Atypical Depression, Overview Symptoms, Treatments, and Diagnosis

Atypical Depression is different from other kinds of depression because of its symptoms. The moods of atypical depressives may be reactive, meaning they may feel better when they hear good news. They may also feel like their limbs are heavy. They may also be more sensitive to rejection, eating more, or both.

What is Atypical Depression?

Major depressive disorder (MDD) has several subtypes, and atypical depression is one of them. It is distinguished from other types of depression by its unique symptoms. Atypical depressives’ moods may be reactive, meaning they improve when confronted with good news. They may also feel a heaviness in their limbs, an increased sensitivity to rejection, an increased appetite, or both.

This article will explore the signs, triggers, and potential outcomes of atypical depression. We’ll talk about how to know when to seek professional help for a diagnosis and the various treatment options, like talk therapy and medication.
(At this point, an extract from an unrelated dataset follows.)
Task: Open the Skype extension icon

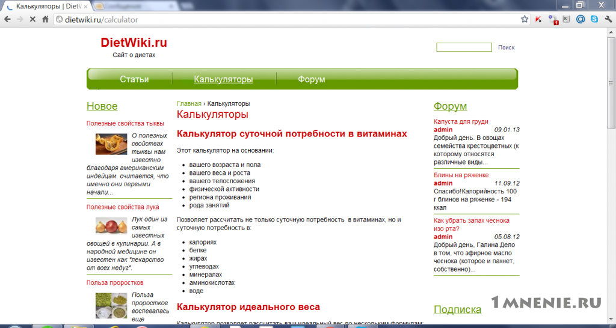Action: 594,19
Atypical Depression Symptoms

Symptoms of atypical depression are distinct from those of more common forms of depression. Some of these signs are:

  • Mood reactivity: People with atypical depression have mood reactivity, meaning their mood improves when something good happens. They might feel better for a short time when something good happens, like getting good news or doing something fun.
  • Increased appetite or weight gain: People with atypical depression often have a bigger appetite and may gain a lot of weight. This is different from people with typical depression. They might have a strong desire for certain foods, especially carbs.
  • People with atypical depression tend to sleep too much and may have trouble getting out of bed in the morning. This is called hypersomnia. Even if they sleep longer, they may feel tired or worn out during the day.
  • People with atypical depression often describe a heavy or “leaden” feeling in their arms and legs. This feeling could make it hard for them to move or do other everyday things.
  • Sensitivity to rejection: People with atypical depression may feel more hurt when others criticize or criticize them. They may have a strong emotional response to what they see as slights or disagreements with other people.
  • People with atypical depression may feel constant emptiness or emotional “numb.” This feeling may stay with you even when your mood gets better for a while.

Depression Fact Sheet

  • Definition: Depression is a common mental health disorder characterized by persistent sadness, loss of interest or pleasure in activities, and a range of physical and cognitive symptoms. It affects how a person thinks, feels, and functions daily.
  • Prevalence: Depression is a global health concern, affecting people of all ages and backgrounds.
  • Symptoms: Common symptoms of depression include persistent sadness, hopelessness, loss of interest in activities, changes in appetite and weight, sleep disturbances, low energy levels, difficulty concentrating, and thoughts of self-harm or suicide.
  • Risk Factors: Depression can be influenced by various factors, including genetics, brain chemistry, trauma, chronic medical conditions, certain medications, substance abuse, and significant life events such as loss or relationship problems. Women may be at a higher risk due to hormonal fluctuations, reproductive events, and societal pressures.
  • Impact: Depression can have a significant impact on an individual’s quality of life, affecting their relationships, work or school performance, physical health, and overall well-being. It can also increase the risk of other health problems, including cardiovascular diseases.
  • Treatment: Depression is a treatable condition. Treatment options may include psychotherapy (such as cognitive-behavioral therapy), medication (such as antidepressants), or a combination of both. Lifestyle modifications, social support, and self-care practices are essential to manage depression.
  • Breaking the Stigma: Depression is not a sign of weakness or a character flaw. It is a medical condition that requires understanding, compassion, and support. By promoting open conversations, raising awareness, and challenging stigmas associated with mental health, we can create a more supportive environment for individuals affected by depression.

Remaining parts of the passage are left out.